FIBA exec dubious of English basketball

3/2/2011 - NBA Luol Deng Ben Gordon + more

LONDON -- Britain must prove it is serious about improving its basketball program for the long term before its teams are cleared to compete in their home Olympics next year, a leader of the sport's world governing body said Wednesday.

FIBA secretary-general Patrick Baumann said British basketball officials need to convince the global body that "the right plan is in place" to develop the sport beyond the 2012 London Games and turn its men's and women's teams into legitimate European contenders.

Britain has lagged far behind other European countries in basketball, with the sport still struggling to gain a foothold in a country where soccer, cricket and rugby hold sway.

"We want to make sure that the efforts they have made in basketball for the last six or seven years are not lost," Baumann told The Associated Press. "We want the country to become one of the strongest in Europe."

FIBA is scheduled to rule on Britain's Olympic status at a central board meeting March 13 in Lyon, France. The British Basketball Federation, set up in 2006 in hopes of ensuring Olympic participation in 2012, has submitted a dossier backing its case.

"They need to convince the central board that they know what to do after the London Olympic Games in order to grow the game in the U.K. and they have clear plans on governance," Baumann said. "If they manage to do that, it will be a relatively simple decision to allow the teams to get to the games."

Britain's Olympic push comes as the NBA comes to London for its first regular-season games in Europe. The New Jersey Nets will play the Toronto Raptors on Friday and Saturday night at the 02 Arena.

"We can only be happy for this," Baumann said. "The image that basketball gets is just amazing. It also indicates the NBA sees this as a potentially strong basketball market. It means there is demand for the game."

NBA commissioner David Stern has expressed hope that Britain will play in the Olympics. He sees the Olympics as a springboard to develop the game in the country and help the NBA spread its commercial business in one of Europe's most lucrative markets.

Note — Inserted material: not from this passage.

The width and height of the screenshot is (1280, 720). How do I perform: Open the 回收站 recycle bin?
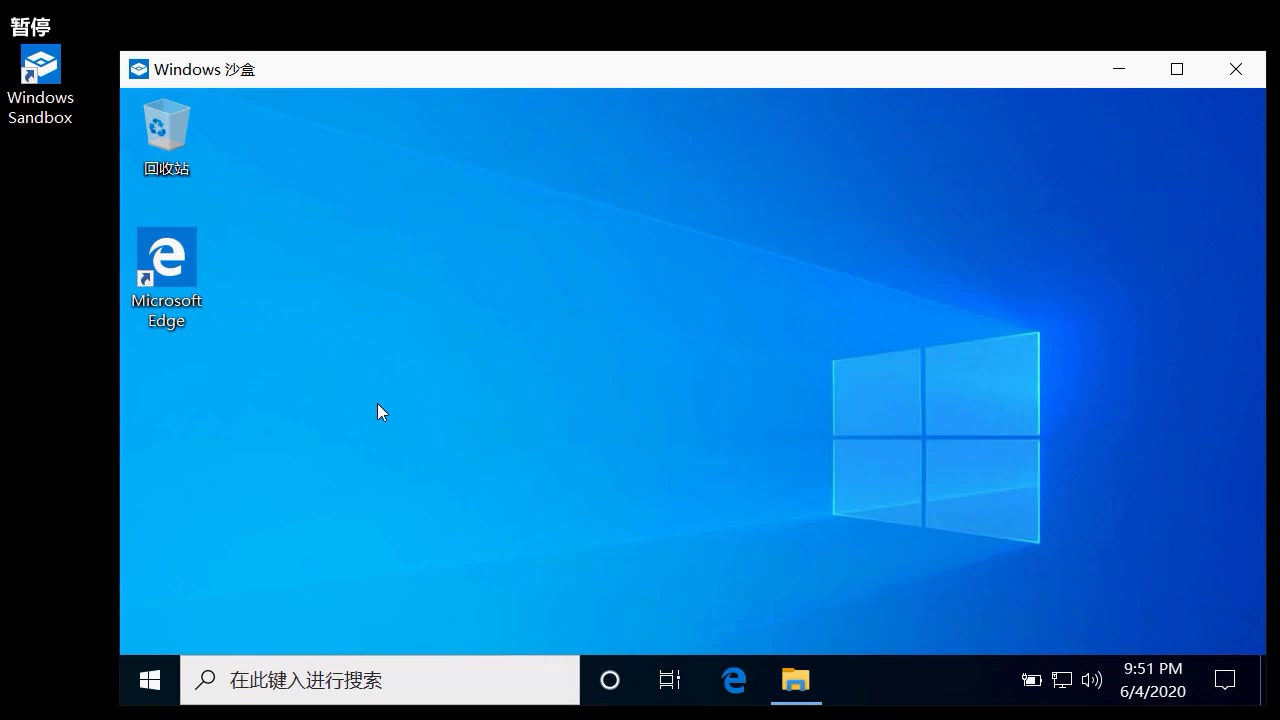pyautogui.click(x=166, y=125)
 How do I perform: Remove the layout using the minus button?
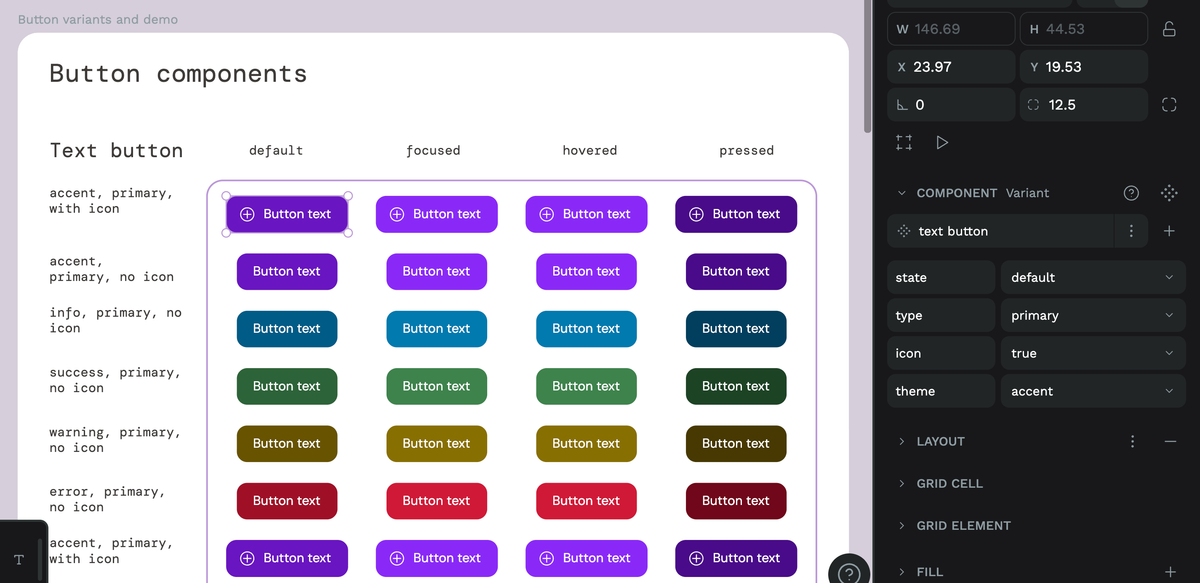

Neither British team qualifies outright for the 12-team Olympic tournaments, but FIBA is prepared to apply a special exemption offering spots for the host nation.

However, Baumann stressed that Britain should not be allowed to make just a token appearance, especially since giving the team an Olympic berth will mean another team will be left out.

Also Wednesday, the British Olympic Association announced its full backing for the teams' inclusion in the games, saying the sport has "met and exceeded the stringent legacy criteria" to merit acceptance.

The men's and women's teams have both qualified for their European championships this year.

"They have surpassed expectations and there is no question that they are now capable of producing credible performances at the London 2012 Olympic Games," BOA CEO Andy Hunt said.

The British men's team could feature Chicago Bulls forward Luol Deng, Ben Gordon of the Detroit Pistons and former NBA player Pops Mensah-Bonsu, who now plays for Lyon-Villeurbane of the French league. At this year's Euros in Lithuania, Britain will be in a group including Spain, Turkey, Poland and the host country.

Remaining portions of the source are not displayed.